### Provided material
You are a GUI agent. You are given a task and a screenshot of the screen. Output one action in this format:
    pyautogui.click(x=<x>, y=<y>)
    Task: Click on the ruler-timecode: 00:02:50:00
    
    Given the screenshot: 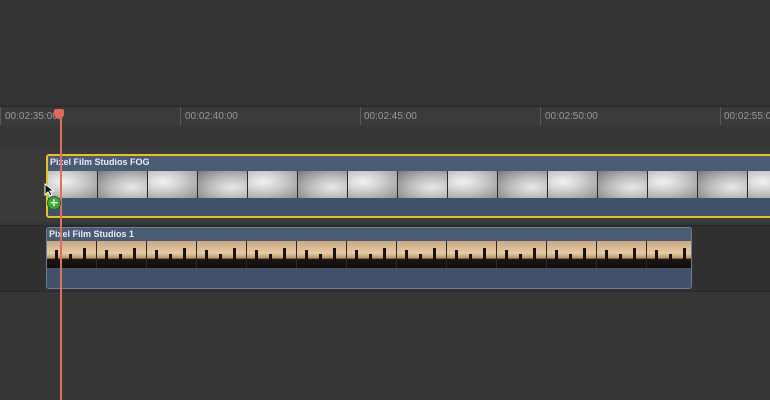 What is the action you would take?
    pyautogui.click(x=572, y=116)
    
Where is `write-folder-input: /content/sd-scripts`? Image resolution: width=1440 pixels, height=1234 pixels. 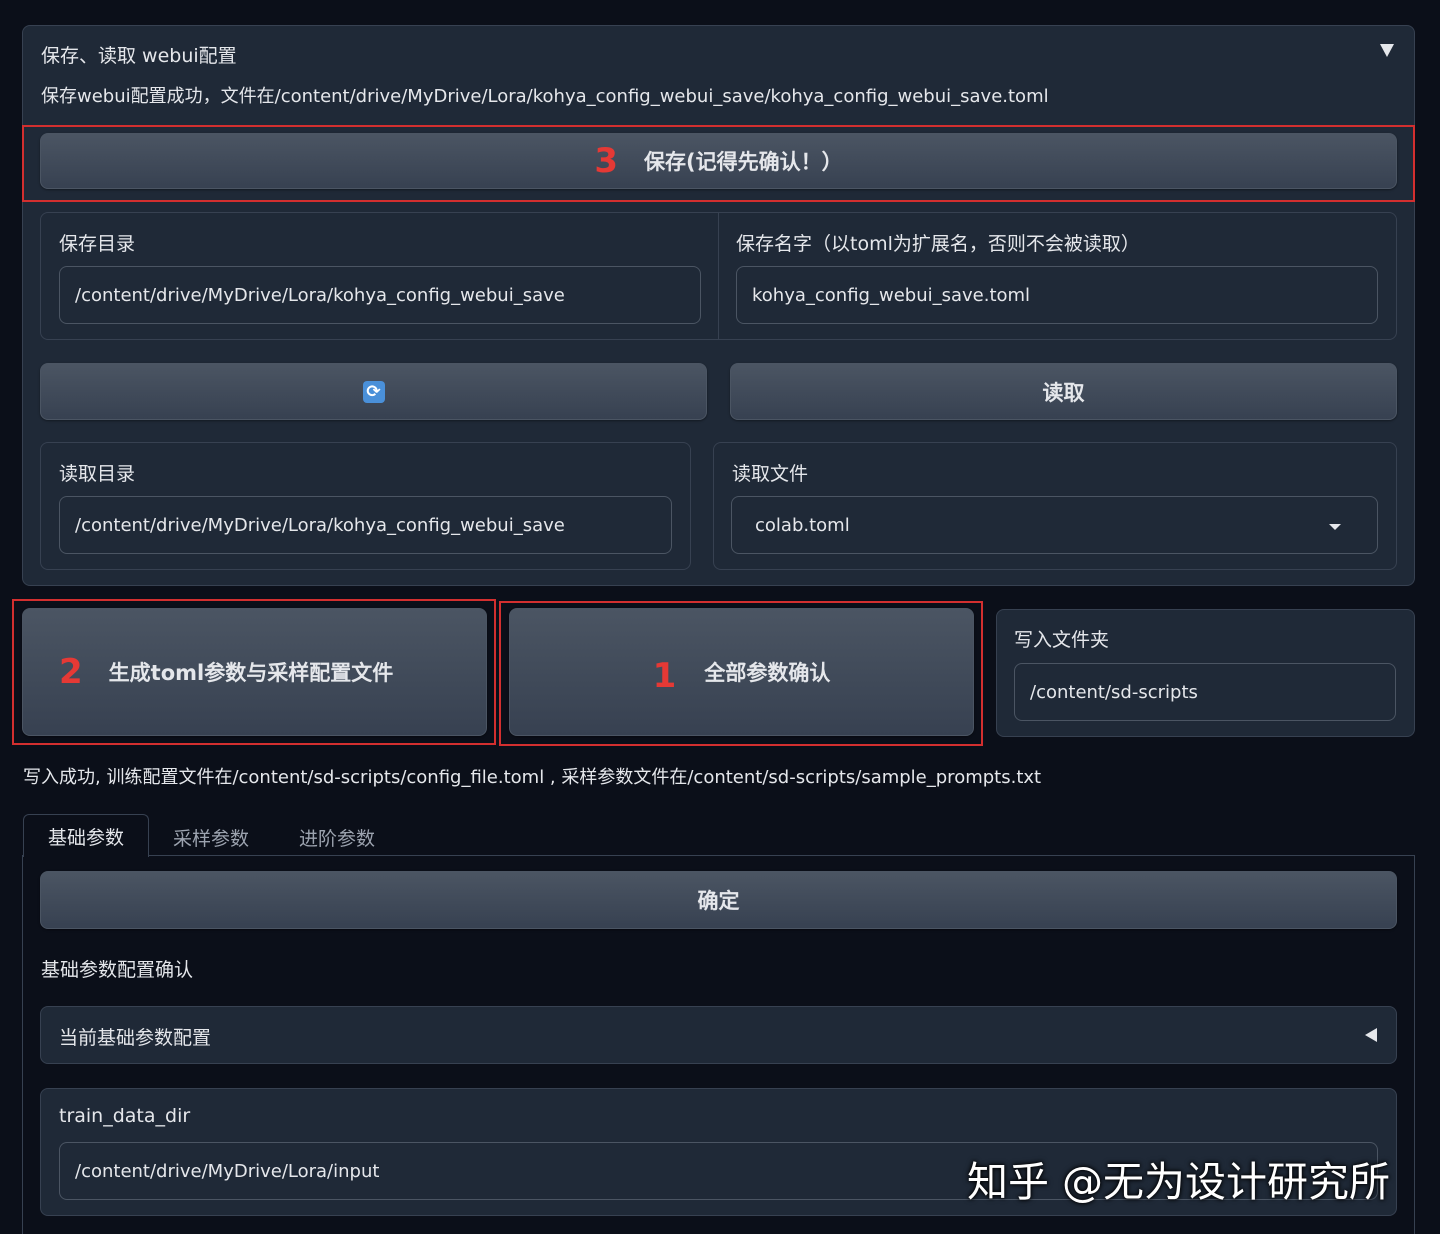 write-folder-input: /content/sd-scripts is located at coordinates (1205, 692).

### Task objective
Transcribe, without alteration, the part of the data that opens with its first line and closes with the line containing "Task: Click on", including both of those lines.

### Response area
You are a GUI agent. You are given a task and a screenshot of the screen. Output one action in this format:
    pyautogui.click(x=<x>, y=<y>)
    Task: Click on the ruler-timecode: 00:02:50:00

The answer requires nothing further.